Items for locating words and elements:
## BEGIN
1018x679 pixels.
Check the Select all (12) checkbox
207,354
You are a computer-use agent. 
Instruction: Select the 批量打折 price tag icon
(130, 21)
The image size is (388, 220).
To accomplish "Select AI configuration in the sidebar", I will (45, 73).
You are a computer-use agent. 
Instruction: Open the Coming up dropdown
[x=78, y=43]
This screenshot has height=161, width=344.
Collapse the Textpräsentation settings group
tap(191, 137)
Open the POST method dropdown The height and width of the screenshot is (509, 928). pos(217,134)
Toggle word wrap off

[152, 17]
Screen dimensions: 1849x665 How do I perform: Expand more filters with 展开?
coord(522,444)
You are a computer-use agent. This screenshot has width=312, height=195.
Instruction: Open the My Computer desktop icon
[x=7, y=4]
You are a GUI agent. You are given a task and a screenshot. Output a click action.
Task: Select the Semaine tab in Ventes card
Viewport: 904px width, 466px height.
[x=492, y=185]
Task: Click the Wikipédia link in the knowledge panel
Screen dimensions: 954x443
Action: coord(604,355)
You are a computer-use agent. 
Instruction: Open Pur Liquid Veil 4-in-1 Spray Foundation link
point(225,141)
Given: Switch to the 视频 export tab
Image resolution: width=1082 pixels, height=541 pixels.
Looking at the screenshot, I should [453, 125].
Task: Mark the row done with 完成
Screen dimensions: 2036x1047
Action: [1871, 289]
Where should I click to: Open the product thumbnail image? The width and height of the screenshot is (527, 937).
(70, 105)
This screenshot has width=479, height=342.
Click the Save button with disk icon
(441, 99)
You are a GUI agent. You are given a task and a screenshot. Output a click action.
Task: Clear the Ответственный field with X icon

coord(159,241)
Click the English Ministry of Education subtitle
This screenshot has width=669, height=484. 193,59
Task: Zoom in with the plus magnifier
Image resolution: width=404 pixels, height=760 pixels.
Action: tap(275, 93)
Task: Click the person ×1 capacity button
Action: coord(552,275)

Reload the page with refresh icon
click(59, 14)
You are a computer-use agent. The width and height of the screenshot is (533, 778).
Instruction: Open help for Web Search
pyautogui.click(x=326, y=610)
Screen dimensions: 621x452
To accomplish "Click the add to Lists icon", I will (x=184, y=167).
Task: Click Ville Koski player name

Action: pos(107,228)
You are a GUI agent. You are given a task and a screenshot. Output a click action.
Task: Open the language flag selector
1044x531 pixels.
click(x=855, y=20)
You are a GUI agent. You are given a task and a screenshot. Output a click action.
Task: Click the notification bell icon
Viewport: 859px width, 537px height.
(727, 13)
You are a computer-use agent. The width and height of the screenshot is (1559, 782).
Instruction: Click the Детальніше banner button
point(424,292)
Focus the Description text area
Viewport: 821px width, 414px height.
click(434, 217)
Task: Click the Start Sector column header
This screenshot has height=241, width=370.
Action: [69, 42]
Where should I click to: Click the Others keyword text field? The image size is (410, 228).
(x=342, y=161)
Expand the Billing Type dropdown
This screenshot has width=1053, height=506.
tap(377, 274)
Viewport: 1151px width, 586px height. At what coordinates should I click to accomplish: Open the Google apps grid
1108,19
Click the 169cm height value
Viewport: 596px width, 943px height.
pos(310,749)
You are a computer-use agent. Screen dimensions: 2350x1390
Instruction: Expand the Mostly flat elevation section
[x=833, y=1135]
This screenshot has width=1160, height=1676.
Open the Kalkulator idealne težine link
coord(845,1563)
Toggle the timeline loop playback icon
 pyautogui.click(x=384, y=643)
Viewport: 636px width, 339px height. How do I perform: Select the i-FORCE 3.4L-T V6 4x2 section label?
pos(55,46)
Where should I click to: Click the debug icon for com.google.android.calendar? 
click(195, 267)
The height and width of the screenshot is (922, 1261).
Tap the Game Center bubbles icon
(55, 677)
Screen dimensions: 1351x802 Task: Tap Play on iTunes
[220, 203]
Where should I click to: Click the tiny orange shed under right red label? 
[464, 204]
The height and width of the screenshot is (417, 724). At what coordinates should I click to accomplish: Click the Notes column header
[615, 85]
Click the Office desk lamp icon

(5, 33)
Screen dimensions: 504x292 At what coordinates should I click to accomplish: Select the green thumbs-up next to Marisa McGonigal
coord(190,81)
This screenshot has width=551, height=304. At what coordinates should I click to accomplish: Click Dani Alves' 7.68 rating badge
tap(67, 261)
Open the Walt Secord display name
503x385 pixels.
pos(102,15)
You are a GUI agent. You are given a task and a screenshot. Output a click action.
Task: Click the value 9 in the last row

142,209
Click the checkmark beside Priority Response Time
## END
_What to produce_. Reproduce all of the items above word for word, changing nothing.

_Full output_.
1018x679 pixels.
Check the Select all (12) checkbox
207,354
You are a computer-use agent. 
Instruction: Select the 批量打折 price tag icon
(130, 21)
The image size is (388, 220).
To accomplish "Select AI configuration in the sidebar", I will (45, 73).
You are a computer-use agent. 
Instruction: Open the Coming up dropdown
[x=78, y=43]
This screenshot has height=161, width=344.
Collapse the Textpräsentation settings group
tap(191, 137)
Open the POST method dropdown The height and width of the screenshot is (509, 928). pos(217,134)
Toggle word wrap off

[152, 17]
Screen dimensions: 1849x665 How do I perform: Expand more filters with 展开?
coord(522,444)
You are a computer-use agent. This screenshot has width=312, height=195.
Instruction: Open the My Computer desktop icon
[x=7, y=4]
You are a GUI agent. You are given a task and a screenshot. Output a click action.
Task: Select the Semaine tab in Ventes card
Viewport: 904px width, 466px height.
[x=492, y=185]
Task: Click the Wikipédia link in the knowledge panel
Screen dimensions: 954x443
Action: coord(604,355)
You are a computer-use agent. 
Instruction: Open Pur Liquid Veil 4-in-1 Spray Foundation link
point(225,141)
Given: Switch to the 视频 export tab
Image resolution: width=1082 pixels, height=541 pixels.
Looking at the screenshot, I should [453, 125].
Task: Mark the row done with 完成
Screen dimensions: 2036x1047
Action: [1871, 289]
Where should I click to: Open the product thumbnail image? The width and height of the screenshot is (527, 937).
(70, 105)
This screenshot has width=479, height=342.
Click the Save button with disk icon
(441, 99)
You are a GUI agent. You are given a task and a screenshot. Output a click action.
Task: Clear the Ответственный field with X icon

coord(159,241)
Click the English Ministry of Education subtitle
This screenshot has width=669, height=484. 193,59
Task: Zoom in with the plus magnifier
Image resolution: width=404 pixels, height=760 pixels.
Action: tap(275, 93)
Task: Click the person ×1 capacity button
Action: coord(552,275)

Reload the page with refresh icon
click(59, 14)
You are a computer-use agent. The width and height of the screenshot is (533, 778).
Instruction: Open help for Web Search
pyautogui.click(x=326, y=610)
Screen dimensions: 621x452
To accomplish "Click the add to Lists icon", I will (x=184, y=167).
Task: Click Ville Koski player name

Action: pos(107,228)
You are a GUI agent. You are given a task and a screenshot. Output a click action.
Task: Open the language flag selector
1044x531 pixels.
click(x=855, y=20)
You are a GUI agent. You are given a task and a screenshot. Output a click action.
Task: Click the notification bell icon
Viewport: 859px width, 537px height.
(727, 13)
You are a computer-use agent. The width and height of the screenshot is (1559, 782).
Instruction: Click the Детальніше banner button
point(424,292)
Focus the Description text area
Viewport: 821px width, 414px height.
click(434, 217)
Task: Click the Start Sector column header
This screenshot has height=241, width=370.
Action: [69, 42]
Where should I click to: Click the Others keyword text field? The image size is (410, 228).
(x=342, y=161)
Expand the Billing Type dropdown
This screenshot has width=1053, height=506.
tap(377, 274)
Viewport: 1151px width, 586px height. At what coordinates should I click to accomplish: Open the Google apps grid
1108,19
Click the 169cm height value
Viewport: 596px width, 943px height.
pos(310,749)
You are a computer-use agent. Screen dimensions: 2350x1390
Instruction: Expand the Mostly flat elevation section
[x=833, y=1135]
This screenshot has width=1160, height=1676.
Open the Kalkulator idealne težine link
coord(845,1563)
Toggle the timeline loop playback icon
 pyautogui.click(x=384, y=643)
Viewport: 636px width, 339px height. How do I perform: Select the i-FORCE 3.4L-T V6 4x2 section label?
pos(55,46)
Where should I click to: Click the debug icon for com.google.android.calendar? 
click(195, 267)
The height and width of the screenshot is (922, 1261).
Tap the Game Center bubbles icon
(55, 677)
Screen dimensions: 1351x802 Task: Tap Play on iTunes
[220, 203]
Where should I click to: Click the tiny orange shed under right red label? 
[464, 204]
The height and width of the screenshot is (417, 724). At what coordinates should I click to accomplish: Click the Notes column header
[615, 85]
Click the Office desk lamp icon

(5, 33)
Screen dimensions: 504x292 At what coordinates should I click to accomplish: Select the green thumbs-up next to Marisa McGonigal
coord(190,81)
This screenshot has width=551, height=304. At what coordinates should I click to accomplish: Click Dani Alves' 7.68 rating badge
tap(67, 261)
Open the Walt Secord display name
503x385 pixels.
pos(102,15)
You are a GUI agent. You are given a task and a screenshot. Output a click action.
Task: Click the value 9 in the last row

142,209
Click the checkmark beside Priority Response Time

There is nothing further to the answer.